Red Hat works to solidify Xen interface
SAN FRANCISCO--In an effort to make the Xen more useful to computer administrators, Red Hat is working to stabilize the application programming interfaces (APIs) that control the virtualization software. Having fixed APIs will mean higher-level management software can automate various Xen tasks, said Brian Stevens, Red Hat's chief technology officer, in an interview at a news conference here.
Red Hat plans to release its first Xen APIs in the next month or two, Stevens said. The company hopes to stabilize as much as possible before the debut of its Red Hat Enterprise Linux 5 product by the end of the year.
The API work is part of Red Hat's effort to make virtualization a standard part of the mainstream x86 server market, which the company and others argues will improve server efficiency and lower operating costs. Xen lets a computer run several operating systems simultaneously, sharing the same hardware and using it closer to its top capacity than is typically the case for stand-alone servers.

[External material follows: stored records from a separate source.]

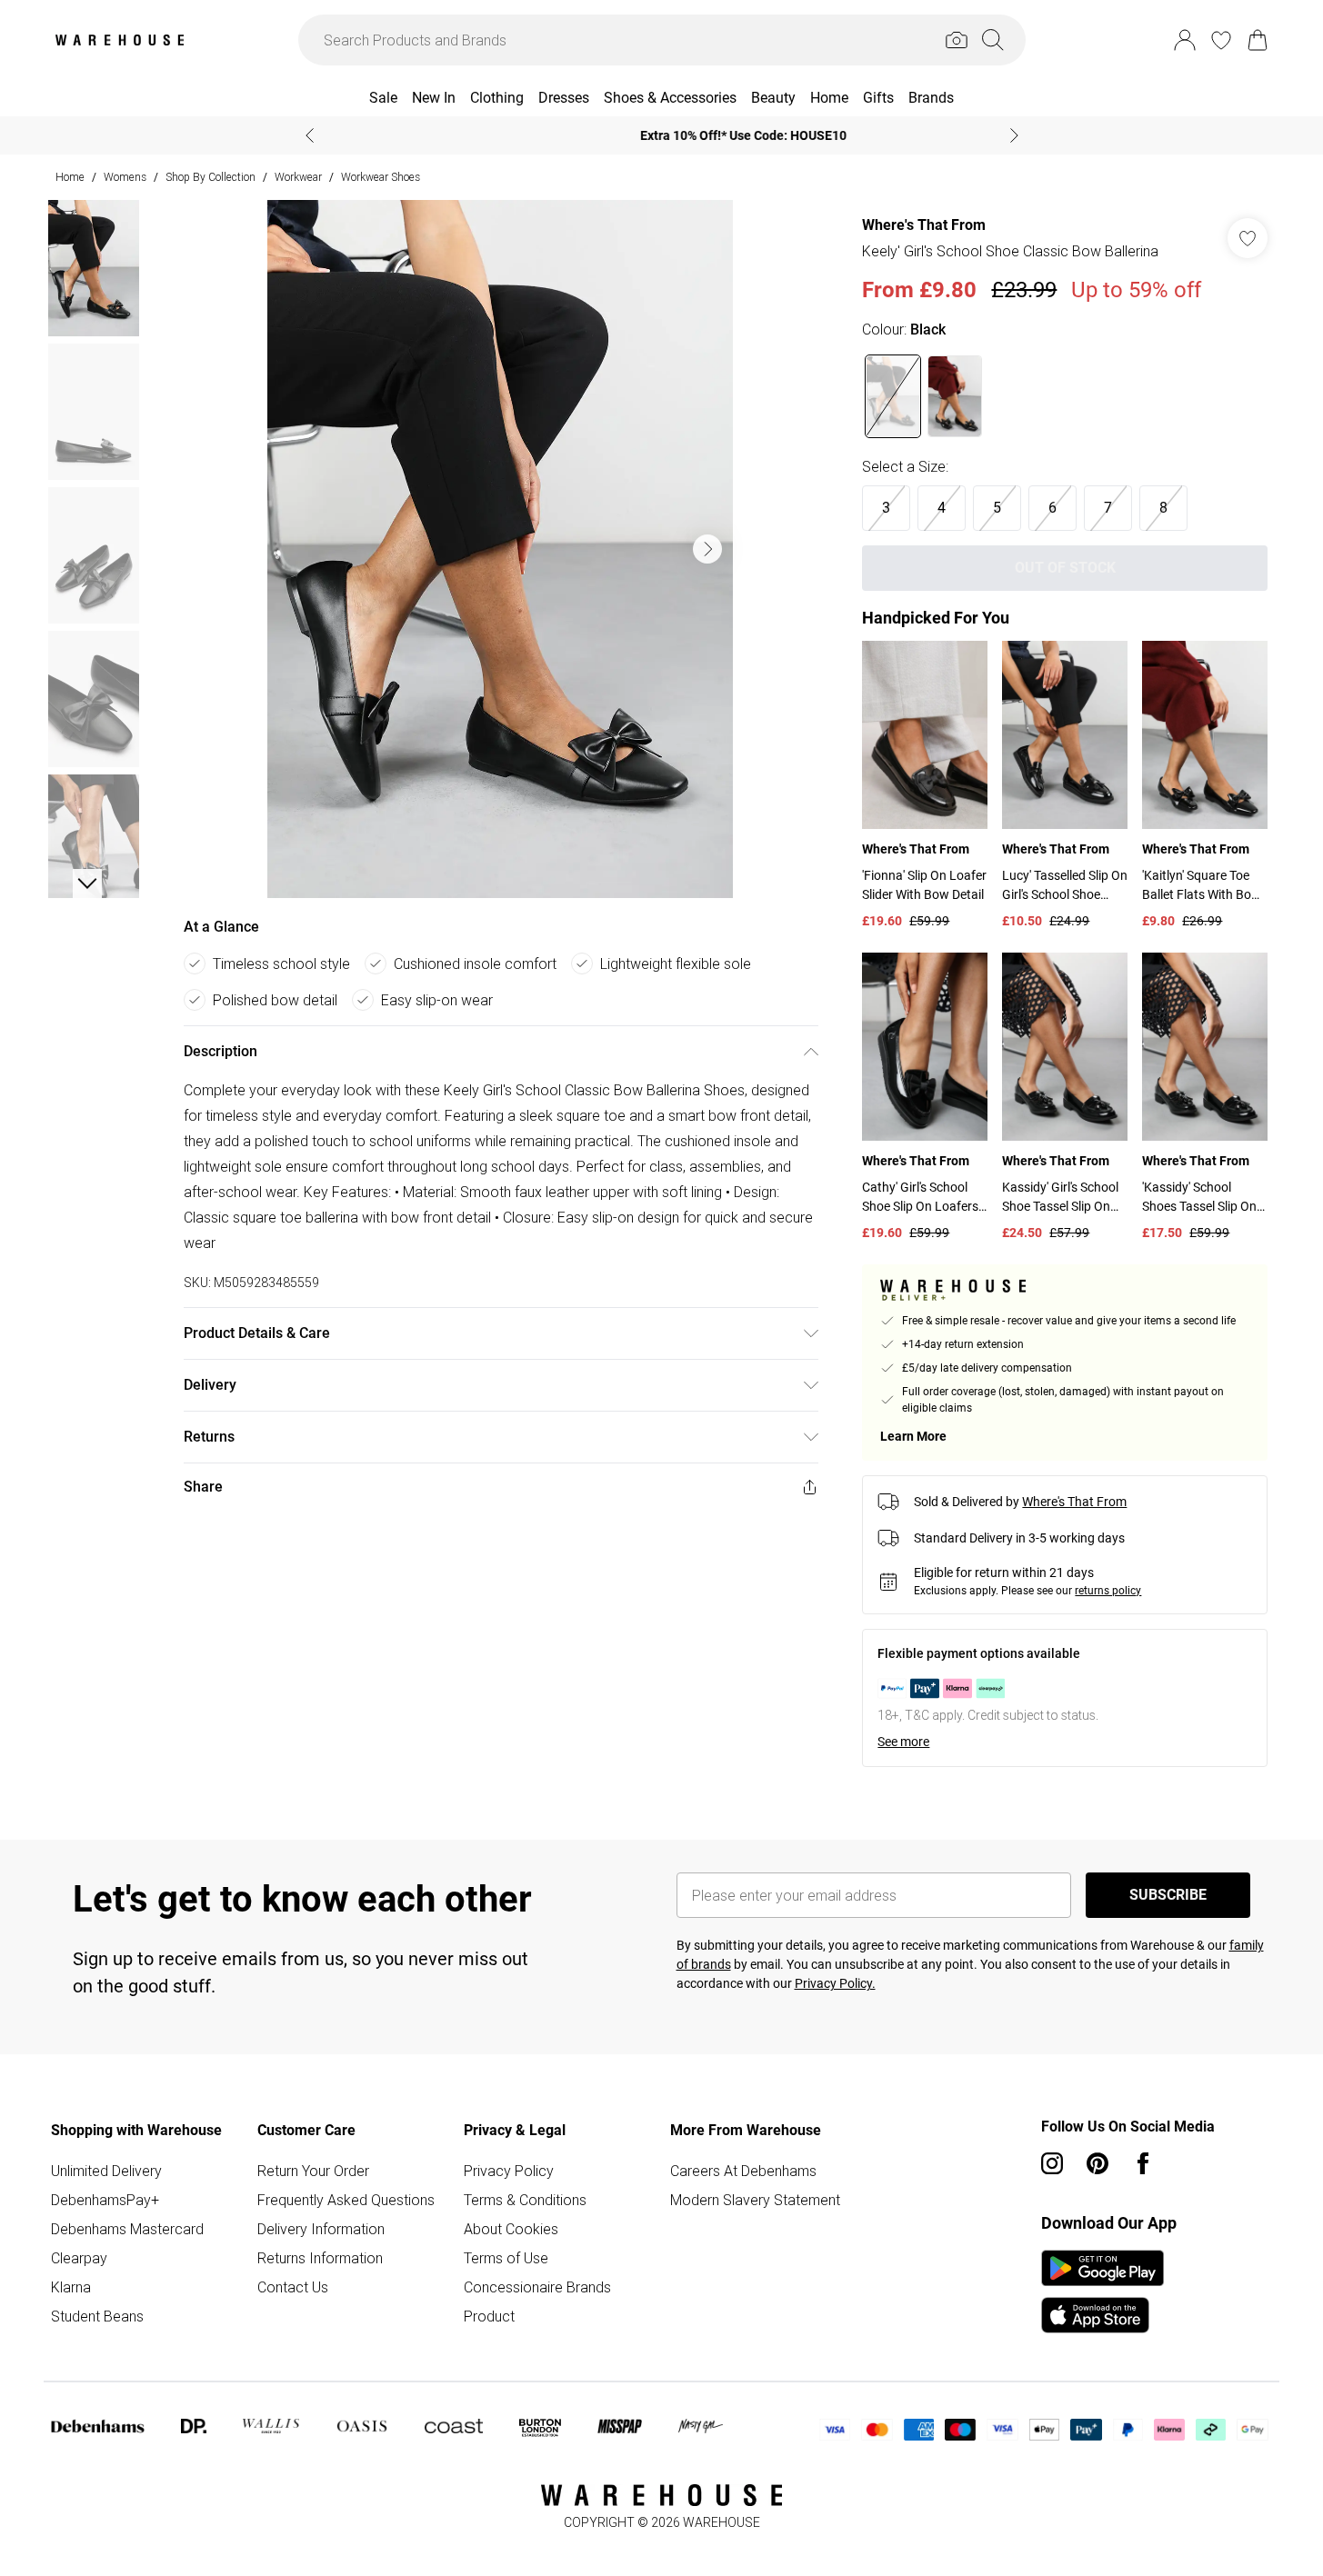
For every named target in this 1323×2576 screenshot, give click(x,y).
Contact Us (292, 2287)
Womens (125, 177)
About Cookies (511, 2229)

The first set of APIs will cover how virtual machines are started, stopped and moved from one physical computer to another, Stevens said. A second set will manage resources such as a virtual machine's processing power, memory or input-output capacity. And a third will deal with control policies--for example, setting limits on hardware resources, changing virtual machine behavior so top priorities are met, or automating changes based on what time of day it is.
VMware, an EMC subsidiary that leads the virtual machine market for x86 servers, has offered its own APIs for some of these tasks, but Red Hat wasn't interested, Stevens said.
"We looked at them," he said, but the "10,000-line specification" was too bulky. "I think you can hit 80 percent of use cases with 20 percent of the code. Plus we want to start simplistic and let the APIs evolve."